## Work request
Locate every line below that contains the word "scrollbar" and copy it.

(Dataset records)
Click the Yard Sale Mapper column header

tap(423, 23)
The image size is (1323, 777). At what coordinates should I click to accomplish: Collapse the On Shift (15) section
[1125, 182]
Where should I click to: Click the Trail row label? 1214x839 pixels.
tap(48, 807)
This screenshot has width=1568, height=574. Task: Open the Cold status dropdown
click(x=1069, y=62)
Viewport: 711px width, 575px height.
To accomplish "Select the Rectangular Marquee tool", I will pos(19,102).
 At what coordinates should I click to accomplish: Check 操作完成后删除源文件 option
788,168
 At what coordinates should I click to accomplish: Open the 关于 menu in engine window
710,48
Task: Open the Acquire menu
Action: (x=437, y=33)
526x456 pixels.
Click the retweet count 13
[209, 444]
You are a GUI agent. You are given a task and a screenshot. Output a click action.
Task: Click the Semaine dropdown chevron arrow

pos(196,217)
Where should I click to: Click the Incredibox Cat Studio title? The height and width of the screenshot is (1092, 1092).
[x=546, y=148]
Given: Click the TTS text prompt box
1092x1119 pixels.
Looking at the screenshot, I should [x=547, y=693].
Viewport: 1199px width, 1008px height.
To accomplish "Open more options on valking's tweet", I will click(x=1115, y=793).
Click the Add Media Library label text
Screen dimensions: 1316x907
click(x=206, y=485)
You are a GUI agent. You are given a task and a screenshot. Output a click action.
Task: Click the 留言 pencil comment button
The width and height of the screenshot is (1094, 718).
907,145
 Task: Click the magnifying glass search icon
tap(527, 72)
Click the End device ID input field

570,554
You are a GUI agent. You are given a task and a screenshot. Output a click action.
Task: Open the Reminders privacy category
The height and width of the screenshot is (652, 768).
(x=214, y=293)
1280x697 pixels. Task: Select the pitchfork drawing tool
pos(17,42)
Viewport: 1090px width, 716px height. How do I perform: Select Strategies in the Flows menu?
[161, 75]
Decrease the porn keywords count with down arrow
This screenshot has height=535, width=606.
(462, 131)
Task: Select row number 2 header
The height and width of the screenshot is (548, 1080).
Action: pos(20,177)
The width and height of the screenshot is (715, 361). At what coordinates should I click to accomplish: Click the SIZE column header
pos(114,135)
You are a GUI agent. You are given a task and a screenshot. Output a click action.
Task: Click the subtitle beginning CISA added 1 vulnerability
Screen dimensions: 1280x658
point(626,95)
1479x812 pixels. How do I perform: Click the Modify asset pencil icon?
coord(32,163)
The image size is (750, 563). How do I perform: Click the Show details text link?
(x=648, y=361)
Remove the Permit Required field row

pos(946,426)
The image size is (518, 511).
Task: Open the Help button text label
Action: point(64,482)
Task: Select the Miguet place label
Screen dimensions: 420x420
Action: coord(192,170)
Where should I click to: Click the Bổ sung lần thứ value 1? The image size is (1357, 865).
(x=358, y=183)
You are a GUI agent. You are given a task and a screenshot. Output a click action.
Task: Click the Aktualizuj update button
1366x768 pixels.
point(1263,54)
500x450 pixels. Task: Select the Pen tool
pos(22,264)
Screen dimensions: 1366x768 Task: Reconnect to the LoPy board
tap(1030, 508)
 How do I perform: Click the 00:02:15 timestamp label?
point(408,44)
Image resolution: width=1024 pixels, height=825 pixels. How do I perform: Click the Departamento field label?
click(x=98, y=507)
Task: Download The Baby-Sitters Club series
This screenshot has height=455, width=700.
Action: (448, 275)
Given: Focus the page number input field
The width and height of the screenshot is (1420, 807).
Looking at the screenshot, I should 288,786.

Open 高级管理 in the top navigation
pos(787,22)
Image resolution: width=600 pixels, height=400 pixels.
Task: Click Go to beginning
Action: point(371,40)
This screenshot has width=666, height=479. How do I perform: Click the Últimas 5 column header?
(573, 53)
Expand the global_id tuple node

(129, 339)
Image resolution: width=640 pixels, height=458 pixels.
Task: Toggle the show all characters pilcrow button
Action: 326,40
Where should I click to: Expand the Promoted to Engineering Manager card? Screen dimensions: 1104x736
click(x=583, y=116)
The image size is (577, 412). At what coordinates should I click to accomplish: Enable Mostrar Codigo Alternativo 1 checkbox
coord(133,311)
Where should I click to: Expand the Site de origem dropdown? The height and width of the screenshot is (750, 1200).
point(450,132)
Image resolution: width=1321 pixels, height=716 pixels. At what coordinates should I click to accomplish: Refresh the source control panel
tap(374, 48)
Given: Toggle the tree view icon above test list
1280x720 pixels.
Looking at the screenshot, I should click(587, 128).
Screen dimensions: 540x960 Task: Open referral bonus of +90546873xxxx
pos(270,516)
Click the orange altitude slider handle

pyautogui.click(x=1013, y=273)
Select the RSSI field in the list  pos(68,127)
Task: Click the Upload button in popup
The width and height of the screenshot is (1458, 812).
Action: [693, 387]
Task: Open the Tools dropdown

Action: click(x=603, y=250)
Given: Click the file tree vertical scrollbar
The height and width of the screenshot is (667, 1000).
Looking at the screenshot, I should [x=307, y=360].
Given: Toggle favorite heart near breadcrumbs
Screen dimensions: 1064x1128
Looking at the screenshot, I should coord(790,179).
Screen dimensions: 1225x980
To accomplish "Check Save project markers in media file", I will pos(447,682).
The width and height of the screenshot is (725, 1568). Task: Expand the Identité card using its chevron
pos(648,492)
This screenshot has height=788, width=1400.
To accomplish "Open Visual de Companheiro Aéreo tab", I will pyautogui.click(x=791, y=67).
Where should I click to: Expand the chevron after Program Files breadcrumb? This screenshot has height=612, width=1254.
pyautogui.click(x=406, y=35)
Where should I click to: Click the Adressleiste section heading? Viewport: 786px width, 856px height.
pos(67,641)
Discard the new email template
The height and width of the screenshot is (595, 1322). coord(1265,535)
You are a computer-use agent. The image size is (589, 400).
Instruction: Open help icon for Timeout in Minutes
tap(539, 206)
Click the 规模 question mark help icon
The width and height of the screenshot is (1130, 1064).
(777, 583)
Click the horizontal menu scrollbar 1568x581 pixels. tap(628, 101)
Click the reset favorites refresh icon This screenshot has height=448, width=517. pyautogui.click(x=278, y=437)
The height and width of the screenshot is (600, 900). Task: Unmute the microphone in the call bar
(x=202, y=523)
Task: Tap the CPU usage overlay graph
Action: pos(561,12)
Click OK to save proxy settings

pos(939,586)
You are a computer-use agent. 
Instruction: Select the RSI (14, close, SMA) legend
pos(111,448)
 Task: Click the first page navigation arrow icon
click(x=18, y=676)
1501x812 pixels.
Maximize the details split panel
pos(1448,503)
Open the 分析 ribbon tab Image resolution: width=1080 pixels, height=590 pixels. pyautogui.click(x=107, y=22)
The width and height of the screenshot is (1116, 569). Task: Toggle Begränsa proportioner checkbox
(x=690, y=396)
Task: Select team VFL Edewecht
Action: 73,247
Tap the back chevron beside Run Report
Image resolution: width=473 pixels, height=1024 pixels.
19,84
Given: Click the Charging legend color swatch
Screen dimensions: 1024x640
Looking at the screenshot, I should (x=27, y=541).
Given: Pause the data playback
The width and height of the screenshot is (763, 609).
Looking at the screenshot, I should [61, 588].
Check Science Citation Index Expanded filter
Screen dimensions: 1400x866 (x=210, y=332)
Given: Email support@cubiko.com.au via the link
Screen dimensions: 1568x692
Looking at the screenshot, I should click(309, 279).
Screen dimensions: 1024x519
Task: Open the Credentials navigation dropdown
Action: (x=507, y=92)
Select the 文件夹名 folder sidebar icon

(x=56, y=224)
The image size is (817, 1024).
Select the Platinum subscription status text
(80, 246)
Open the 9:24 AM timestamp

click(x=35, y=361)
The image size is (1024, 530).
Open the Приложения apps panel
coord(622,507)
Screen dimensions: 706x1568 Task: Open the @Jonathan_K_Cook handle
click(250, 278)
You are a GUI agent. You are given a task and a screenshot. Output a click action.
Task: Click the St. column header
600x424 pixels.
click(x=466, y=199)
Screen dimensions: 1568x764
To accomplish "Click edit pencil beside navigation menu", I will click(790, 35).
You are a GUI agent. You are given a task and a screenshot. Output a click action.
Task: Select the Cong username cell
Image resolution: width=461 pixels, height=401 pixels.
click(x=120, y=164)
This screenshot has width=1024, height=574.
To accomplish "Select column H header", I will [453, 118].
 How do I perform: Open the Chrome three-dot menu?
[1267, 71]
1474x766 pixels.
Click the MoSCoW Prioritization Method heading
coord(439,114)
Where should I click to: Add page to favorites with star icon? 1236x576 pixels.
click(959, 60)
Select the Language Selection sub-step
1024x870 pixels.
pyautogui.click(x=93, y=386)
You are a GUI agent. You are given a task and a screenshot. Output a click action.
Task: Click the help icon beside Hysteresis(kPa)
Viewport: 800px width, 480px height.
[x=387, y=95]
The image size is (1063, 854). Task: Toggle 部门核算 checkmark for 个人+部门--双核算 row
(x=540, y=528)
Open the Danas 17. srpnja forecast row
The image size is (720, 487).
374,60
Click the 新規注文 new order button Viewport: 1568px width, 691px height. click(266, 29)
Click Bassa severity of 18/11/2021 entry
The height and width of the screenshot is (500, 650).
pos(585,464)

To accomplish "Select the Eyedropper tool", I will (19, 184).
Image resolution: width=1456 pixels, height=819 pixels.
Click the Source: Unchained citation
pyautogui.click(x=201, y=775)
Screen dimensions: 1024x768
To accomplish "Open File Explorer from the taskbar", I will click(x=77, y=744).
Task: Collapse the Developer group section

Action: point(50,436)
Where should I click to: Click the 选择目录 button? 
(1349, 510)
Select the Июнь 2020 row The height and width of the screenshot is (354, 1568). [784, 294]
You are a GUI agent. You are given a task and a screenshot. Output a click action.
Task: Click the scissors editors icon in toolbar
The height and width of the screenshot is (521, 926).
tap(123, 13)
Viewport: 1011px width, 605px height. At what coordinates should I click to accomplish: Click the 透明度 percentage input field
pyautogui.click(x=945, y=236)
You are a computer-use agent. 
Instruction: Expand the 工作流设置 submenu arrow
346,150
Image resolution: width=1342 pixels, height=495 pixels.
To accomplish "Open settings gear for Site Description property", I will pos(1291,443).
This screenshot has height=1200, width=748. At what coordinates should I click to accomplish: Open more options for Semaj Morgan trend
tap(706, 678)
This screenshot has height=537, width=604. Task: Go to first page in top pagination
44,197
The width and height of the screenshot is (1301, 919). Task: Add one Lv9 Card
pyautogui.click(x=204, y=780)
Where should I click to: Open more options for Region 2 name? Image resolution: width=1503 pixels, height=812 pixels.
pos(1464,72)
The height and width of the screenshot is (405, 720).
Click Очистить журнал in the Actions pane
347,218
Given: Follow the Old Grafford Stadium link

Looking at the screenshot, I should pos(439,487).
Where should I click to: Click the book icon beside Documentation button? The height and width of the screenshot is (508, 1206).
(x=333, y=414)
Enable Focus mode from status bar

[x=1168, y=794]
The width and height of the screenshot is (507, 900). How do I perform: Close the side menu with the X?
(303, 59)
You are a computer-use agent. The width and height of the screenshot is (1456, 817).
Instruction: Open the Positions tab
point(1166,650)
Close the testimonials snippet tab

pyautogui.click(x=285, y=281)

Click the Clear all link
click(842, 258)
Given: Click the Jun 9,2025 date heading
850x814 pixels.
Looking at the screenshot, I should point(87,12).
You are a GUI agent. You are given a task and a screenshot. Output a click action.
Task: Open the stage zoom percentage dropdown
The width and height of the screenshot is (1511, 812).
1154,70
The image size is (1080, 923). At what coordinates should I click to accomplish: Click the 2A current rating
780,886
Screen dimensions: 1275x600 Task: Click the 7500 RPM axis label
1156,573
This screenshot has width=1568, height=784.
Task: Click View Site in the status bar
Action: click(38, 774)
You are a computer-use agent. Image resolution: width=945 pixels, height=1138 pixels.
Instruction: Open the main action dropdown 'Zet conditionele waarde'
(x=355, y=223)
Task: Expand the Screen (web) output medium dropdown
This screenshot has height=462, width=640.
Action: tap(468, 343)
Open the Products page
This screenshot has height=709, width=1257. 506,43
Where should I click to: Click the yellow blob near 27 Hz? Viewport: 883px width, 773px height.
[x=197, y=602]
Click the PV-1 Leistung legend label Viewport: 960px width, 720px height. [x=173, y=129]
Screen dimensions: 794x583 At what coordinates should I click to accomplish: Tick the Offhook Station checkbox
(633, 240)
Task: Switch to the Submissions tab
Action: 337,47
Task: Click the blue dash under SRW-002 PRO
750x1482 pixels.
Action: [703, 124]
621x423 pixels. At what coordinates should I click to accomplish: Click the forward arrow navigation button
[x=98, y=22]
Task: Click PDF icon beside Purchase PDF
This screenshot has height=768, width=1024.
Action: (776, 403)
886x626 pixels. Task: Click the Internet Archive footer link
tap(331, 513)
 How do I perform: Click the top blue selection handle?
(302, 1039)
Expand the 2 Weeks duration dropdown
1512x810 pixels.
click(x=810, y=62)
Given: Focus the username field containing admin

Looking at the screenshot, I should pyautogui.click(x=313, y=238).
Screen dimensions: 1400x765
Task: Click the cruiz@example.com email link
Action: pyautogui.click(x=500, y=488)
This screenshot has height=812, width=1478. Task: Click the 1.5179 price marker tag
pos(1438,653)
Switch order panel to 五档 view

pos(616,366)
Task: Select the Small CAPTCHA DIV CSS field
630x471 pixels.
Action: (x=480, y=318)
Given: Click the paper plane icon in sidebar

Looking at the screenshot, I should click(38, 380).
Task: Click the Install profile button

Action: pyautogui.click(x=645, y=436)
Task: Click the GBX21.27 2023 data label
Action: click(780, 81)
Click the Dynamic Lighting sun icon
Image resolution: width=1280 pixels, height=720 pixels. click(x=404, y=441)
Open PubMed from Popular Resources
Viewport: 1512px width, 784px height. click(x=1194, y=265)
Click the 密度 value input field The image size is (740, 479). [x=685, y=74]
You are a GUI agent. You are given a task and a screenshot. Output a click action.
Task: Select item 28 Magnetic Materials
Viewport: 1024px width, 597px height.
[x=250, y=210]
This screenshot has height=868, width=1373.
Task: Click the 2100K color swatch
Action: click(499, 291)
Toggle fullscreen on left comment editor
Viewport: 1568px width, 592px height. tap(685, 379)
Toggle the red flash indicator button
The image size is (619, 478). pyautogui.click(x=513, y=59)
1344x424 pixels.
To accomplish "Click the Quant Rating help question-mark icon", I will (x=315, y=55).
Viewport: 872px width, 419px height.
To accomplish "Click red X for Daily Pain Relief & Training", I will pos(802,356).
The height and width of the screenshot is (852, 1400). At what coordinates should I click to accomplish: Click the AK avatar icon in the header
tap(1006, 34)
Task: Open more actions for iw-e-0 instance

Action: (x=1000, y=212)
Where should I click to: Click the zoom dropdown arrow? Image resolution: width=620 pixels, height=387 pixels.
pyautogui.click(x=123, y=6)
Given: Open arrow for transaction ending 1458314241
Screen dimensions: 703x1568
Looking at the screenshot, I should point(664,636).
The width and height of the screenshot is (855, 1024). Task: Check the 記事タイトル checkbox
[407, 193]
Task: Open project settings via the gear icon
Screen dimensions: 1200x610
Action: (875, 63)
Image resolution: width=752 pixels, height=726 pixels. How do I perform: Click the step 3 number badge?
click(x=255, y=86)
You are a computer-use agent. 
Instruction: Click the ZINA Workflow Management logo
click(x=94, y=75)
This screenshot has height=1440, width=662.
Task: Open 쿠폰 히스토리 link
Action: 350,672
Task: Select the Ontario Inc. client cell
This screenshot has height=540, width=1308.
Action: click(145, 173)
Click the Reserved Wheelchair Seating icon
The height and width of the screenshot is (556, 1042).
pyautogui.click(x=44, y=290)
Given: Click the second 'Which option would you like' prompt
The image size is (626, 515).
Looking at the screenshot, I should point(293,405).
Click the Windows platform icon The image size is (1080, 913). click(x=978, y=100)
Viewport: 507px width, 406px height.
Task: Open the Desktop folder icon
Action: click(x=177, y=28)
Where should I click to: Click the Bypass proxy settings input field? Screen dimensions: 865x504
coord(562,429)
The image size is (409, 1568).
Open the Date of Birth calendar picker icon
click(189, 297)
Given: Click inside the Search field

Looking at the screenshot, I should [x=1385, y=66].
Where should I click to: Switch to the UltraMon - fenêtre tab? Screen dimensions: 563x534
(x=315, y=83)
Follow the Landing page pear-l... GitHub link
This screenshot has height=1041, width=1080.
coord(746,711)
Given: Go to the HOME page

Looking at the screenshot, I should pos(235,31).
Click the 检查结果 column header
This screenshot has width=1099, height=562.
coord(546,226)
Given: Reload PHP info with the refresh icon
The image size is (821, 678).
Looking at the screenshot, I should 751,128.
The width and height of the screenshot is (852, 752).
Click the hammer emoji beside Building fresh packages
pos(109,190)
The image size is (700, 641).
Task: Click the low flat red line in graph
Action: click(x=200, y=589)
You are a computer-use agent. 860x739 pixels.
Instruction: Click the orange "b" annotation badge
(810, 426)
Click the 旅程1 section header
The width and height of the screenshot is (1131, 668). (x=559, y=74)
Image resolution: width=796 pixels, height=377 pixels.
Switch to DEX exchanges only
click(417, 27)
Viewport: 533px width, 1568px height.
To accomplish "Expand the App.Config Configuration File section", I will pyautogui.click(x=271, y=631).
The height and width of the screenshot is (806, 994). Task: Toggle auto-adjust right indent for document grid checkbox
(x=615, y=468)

## Problem solution
Given: Click the file tree vertical scrollbar
Click the horizontal menu scrollbar 1568x581 pixels. tap(628, 101)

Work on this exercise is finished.